O marido não tem emprego e depende de biscates, quando há. “O dinheiro que ganho é pouco. Não chega para as despesas de casa, e para transportar para as crianças ir à escola”, lamenta. Residente no bairro de Magoanine “C”, todos os dias ela tem de apanhar pelo menos dois “chapas” para chegar cedo ao posto de trabalho.
A jovem empregada doméstica trabalha, todos os dias, durante 10 horas – uma hora a mais em relação ao período normal estipulado pelo regulamento do trabalho doméstico.
“Tenho hora para entrar, mas, às vezes, não tenho hora para sair. Às 6h00, tenho de estar no serviço e saio às 17h30, de segunda-feira a sábado.
Nos domingos ou feriados trabalho até ao médio dia”, conta. Além de cozinhar e fazer limpeza da casa, Margarida também é responsável pelo cuidado de animais domésticos, neste caso dois cachorros.
Queixa-se do custo de vida, do salário e não só. “Há seis anos não tenho férias que ultrapassem 15 dias. Mas a minha preocupação é o contrato. Não tenho um contrato escrito. Qualquer dia os meus patrões podem despedir-me e não terei como reclamar”, afirma.
Ao contrário da Margarida, Domingas Zefanias, de 33 anos de idade, 10 dos quais como trabalhadora doméstica, diz usufruir anualmente do seu descanso merecido durante 30 dias.

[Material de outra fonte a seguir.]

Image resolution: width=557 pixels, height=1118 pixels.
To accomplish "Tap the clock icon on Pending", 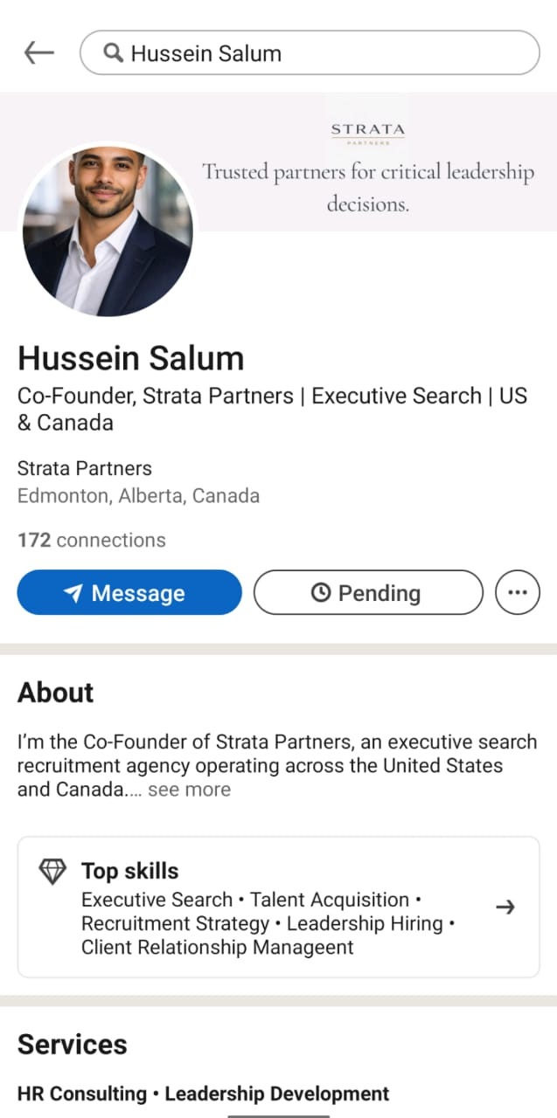I will pos(321,593).
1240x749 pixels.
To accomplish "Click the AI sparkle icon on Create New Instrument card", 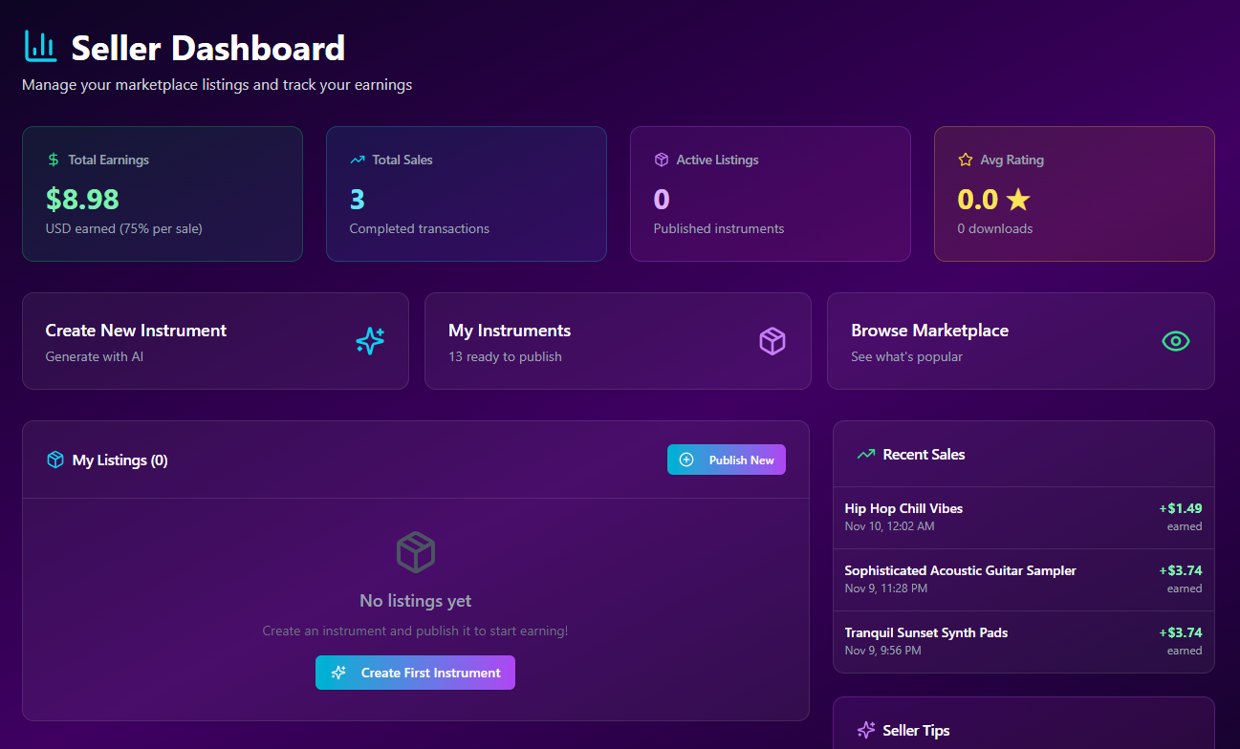I will (x=370, y=341).
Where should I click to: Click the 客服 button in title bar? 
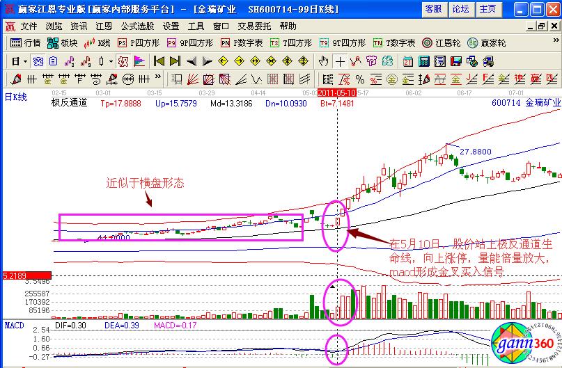[x=434, y=9]
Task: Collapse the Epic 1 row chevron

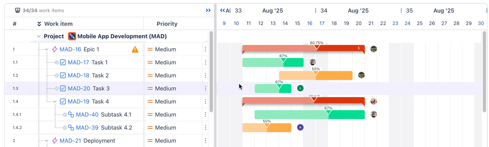Action: (x=46, y=49)
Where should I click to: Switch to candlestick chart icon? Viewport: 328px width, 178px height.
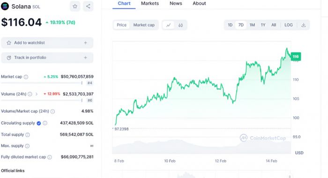click(180, 25)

Mas a sua grande preocupação é serem os próprios empregados a inscreverem-se voluntariamente no sistema de Segurança Social Obrigatório, além de não haver obrigação de os contratos de trabalho serem por escrito.
“Os patrões é que deveriam canalizar a segurança social para o INSS e não os trabalhadores”, comenta. Solteira e mãe de dois filhos, Domingas aufere um salário mensal de 2300 meticais com o qual contribui para aumentar o rendimento familiar.
“A vida está cara e ganhamos muito pouco. Desse valor, temos de retirar para comida, água, energia, chapa para as crianças ir à escola”, diz. Empregada doméstica há nove anos, Anastância Ana Maculacha, de 27 anos de idade, vive maritalmente e tem três filhos.
Por mês, ganha dois mil meticais e afirma que, desde que começou no seu novo emprego há três anos, nunca teve férias, apesar de exercer o ofício em jornada de aproximadamente 13 horas de segunda a sexta-feira. Nos sábados, trabalha até ao meio dia e tem folga nos domingos.
Mora no bairro de Maxaquene “B” e tem de chegar a tempo e hora no local de trabalho. “Às 6h00, tenho de esta no serviço, porque tenho de acompanhar a menina para escolinha.
Se chegar atrasado, a patroa pode descontar-me o salário”, diz e acrescenta: “Se fosse obrigatório fazer-se um contrato por trabalho, talvez os nossos direitos poderiam ser respeitados”.
Por outro lado, a falta de emprego, no país, não só reduz o horizonte para os empregados domésticos como impede- -lhes de discutir uma remuneração justa.